Bagian 10

49 8 0
                                        

Happy Reading!

“Seperti Bulan yang memerlukan malam.”

Unknown

_________________ ׂׂૢ་༘࿐__________________

Orang yang kita sayang sekalipun bisa merasakan sakit karna sesuatu yang dapat melukai dirinya melalui kata - kata atau pikirannya, seperti bulan yang memerlukan malam. maknanya, Dalam hidup ini kita membutuhkan seseorang yang istimewa di dalam hati kita. 

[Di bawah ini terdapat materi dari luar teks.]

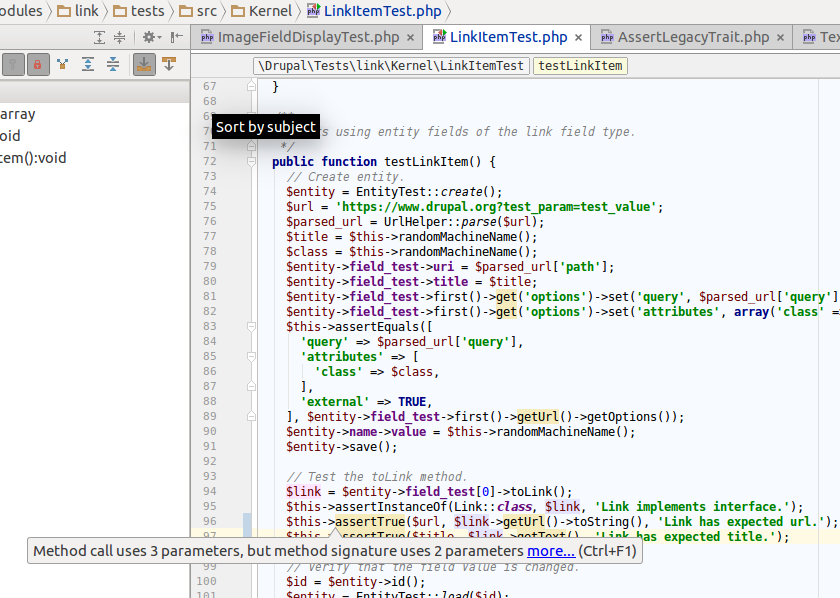Image resolution: width=840 pixels, height=598 pixels.
Task: Toggle the red lock non-public members filter
Action: pyautogui.click(x=38, y=64)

“Tugas anak sma banyak banget ya huh capek gua,” Ujar Diandra merenggangkan seluruh tubuhnya.

Dirinya sedang mengerjakan beberapa tugas dikamarnya,

“Fisika susah banget deh mending lebih milih kimia gua mah dari pada fisika.” Diandra mendesah karna tangannya yang pegal sedari tadi.

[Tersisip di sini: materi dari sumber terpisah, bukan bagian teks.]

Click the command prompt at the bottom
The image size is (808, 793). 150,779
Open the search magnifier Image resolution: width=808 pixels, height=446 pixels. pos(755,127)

Diandra meregangkan otot - otonya yang pegal, menjauhkan semua bukunya dan mulai memejamkan matanya, lelah.

“Kenapa Mama sama Ayah belum juga pulang sih?kesel deh kalo gini, lama banget.” Decak Diandra memikirkan Orang Tuanya yang tidak pulang - pulang.

“Kebawah aja deh, ini biar nanti dilanjut.” Ujarnya lalu berjalan kebawah.

***

Diandra mulai membuka kulkas mencari sesuatu yang dingin untuk diminum ada segelas susu coklat entah punya siapa Diandra langsung membuka dan duduk lalu meminumnya.

Dari arah belakang ada seseorang, orang itu menyentuh pundak Diandra dan

Puk

Diandra yang kaget langsung berdiri dari duduknya dan melihat siapa yang menepuk pundaknya,

“ABANG?” Pekik Diandra menatap siapa orang yang membuatnya kaget.

“Maaf Dek, Abang cuma iseng aja.” Adam hanya menyengir dan mulai duduk dekat Diandra.

Huff...

Diandra duduk kembali meminum susu coklatnya yang tinggal sedikit.

“Mama sama Ayah kapan pulang?” Tanya Diandra menatap Abangnya yang sudah melepaskan salah satu kancing kemeja atasnya mengekspos sedikit bagian dadanya membuat Diandra menatap kearah lain.

“Nanti Abang coba telfon, soalnya dari kemaren gak ada satupun pesan dari mereka.” Jawab Adam menatap Diandra yang kini memalingkan wajahnya.

“Ih, masa sih aku tidur nanti sendiri?kan temenku udah pulang, belum tentu mereka mau nginep lagi karna ada kerjaan lain dirumahnya.” Seru Diandra lesu.

Adam yang mendengar ucapan Diandra mengerti dan berkata,

“Yaudah lah, kan ada Abang.” Ucap Adam.

Diandra terdiam, ah sepertinya dia salah berucap jika seperti ini Diandra takut Abangnya - Diandra langsung menepiskan pikiran itu dan berusaha mencari cara agar tidak berdua dirumah.

“Kenapa?kok bengong?” Tanya Adam melihat Diandra melamun.

“Ah?ga-gapapa Bang,” Jawab Diandra sedikit gugup.